MAJENE – Majelis Hakim Pengadilan Negeri (PN) Majene menjatuhkan vonis tiga bulan penjara kepada Direktur Perusahaan Umum Daerah (Perumda) Aneka Usaha Majene, Moch. Luthfie Noegraha, S.Si alias Pingki, yang menjadi terdakwa dalam kasus penganiayaan.
Vonis tersebut dibacakan dalam sidang putusan yang digelar pada Selasa, 18 Maret 2025, dengan nomor perkara 10/Pid.B/2025/PN Mjn.
Keputusan hakim ini menuai reaksi keras dari pihak keluarga korban. Mereka menilai hukuman tiga bulan penjara terlalu ringan dan tidak memberikan efek jera bagi terdakwa.

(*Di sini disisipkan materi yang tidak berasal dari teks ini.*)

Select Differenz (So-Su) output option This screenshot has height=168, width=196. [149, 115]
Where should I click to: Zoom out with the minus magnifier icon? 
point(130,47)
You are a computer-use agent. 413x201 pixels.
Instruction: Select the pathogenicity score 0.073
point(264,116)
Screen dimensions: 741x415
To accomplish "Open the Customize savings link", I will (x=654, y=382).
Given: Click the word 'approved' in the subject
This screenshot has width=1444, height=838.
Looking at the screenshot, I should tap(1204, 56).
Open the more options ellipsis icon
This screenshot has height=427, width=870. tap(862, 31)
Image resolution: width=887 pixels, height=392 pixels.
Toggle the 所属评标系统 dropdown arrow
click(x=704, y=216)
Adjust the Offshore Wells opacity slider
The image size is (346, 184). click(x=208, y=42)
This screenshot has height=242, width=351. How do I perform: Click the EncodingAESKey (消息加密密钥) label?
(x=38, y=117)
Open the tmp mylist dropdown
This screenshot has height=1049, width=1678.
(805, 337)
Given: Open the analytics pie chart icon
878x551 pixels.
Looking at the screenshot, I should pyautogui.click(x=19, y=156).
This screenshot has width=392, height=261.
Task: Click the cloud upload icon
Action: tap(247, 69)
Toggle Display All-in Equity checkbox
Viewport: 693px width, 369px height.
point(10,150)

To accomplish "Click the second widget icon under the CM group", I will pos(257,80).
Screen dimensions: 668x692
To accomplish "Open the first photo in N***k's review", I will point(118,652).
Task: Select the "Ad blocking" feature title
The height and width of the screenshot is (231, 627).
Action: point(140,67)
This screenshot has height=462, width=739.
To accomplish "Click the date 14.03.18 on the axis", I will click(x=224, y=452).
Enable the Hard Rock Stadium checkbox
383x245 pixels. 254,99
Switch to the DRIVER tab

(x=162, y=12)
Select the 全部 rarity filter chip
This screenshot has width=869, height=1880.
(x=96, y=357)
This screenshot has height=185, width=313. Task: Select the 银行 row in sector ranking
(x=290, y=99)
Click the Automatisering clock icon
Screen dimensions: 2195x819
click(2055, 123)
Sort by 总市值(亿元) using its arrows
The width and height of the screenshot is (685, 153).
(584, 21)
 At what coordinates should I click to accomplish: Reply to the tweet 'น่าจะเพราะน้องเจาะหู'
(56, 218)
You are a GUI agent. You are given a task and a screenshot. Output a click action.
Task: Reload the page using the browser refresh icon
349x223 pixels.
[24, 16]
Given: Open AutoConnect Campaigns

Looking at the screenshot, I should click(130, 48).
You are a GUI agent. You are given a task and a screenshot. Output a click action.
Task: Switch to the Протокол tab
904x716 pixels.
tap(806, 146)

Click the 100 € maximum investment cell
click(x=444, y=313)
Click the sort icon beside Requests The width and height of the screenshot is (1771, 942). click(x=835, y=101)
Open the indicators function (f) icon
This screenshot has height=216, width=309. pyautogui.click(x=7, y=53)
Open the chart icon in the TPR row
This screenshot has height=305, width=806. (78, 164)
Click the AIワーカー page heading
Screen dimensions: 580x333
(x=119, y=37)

Ardi, salah satu anggota keluarga korban, mengungkapkan kekecewaannya atas putusan hakim. Ia menilai vonis tersebut kurang mempertimbangkan aspek keadilan dan dapat mencoreng citra pengadilan.
“Masa cuma tiga bulan? Itu artinya tidak akan memberikan efek jera bagi terdakwa. Bahkan, ini bisa menimbulkan citra buruk bagi Pengadilan Negeri Majene dalam menangani perkara yang melibatkan pejabat BUMD,” ujarnya dengan nada kecewa.
Lebih lanjut, Ardi menegaskan bahwa kasus ini seharusnya menjadi momentum bagi lembaga peradilan untuk menunjukkan independensi dan ketegasan dalam menegakkan hukum tanpa pandang bulu.
“Kami berharap hukum bisa ditegakkan secara adil, tanpa ada intervensi dari pihak mana pun. Ini bukan hanya soal keluarga kami, tetapi juga soal kepercayaan masyarakat terhadap sistem peradilan,” tambahnya.
Dalam amar putusannya, hakim mempertimbangkan beberapa hal sebelum menjatuhkan vonis. Salah satu faktor yang meringankan adalah adanya itikad baik dari terdakwa untuk berdamai dengan korban serta keterangan saksi yang menyebut insiden penganiayaan terjadi dalam situasi yang tidak sepenuhnya disengaja.
Namun, di sisi lain, banyak pihak menilai bahwa sebagai seorang pejabat publik, terdakwa seharusnya memberikan contoh yang baik, bukan justru terlibat dalam tindak kekerasan.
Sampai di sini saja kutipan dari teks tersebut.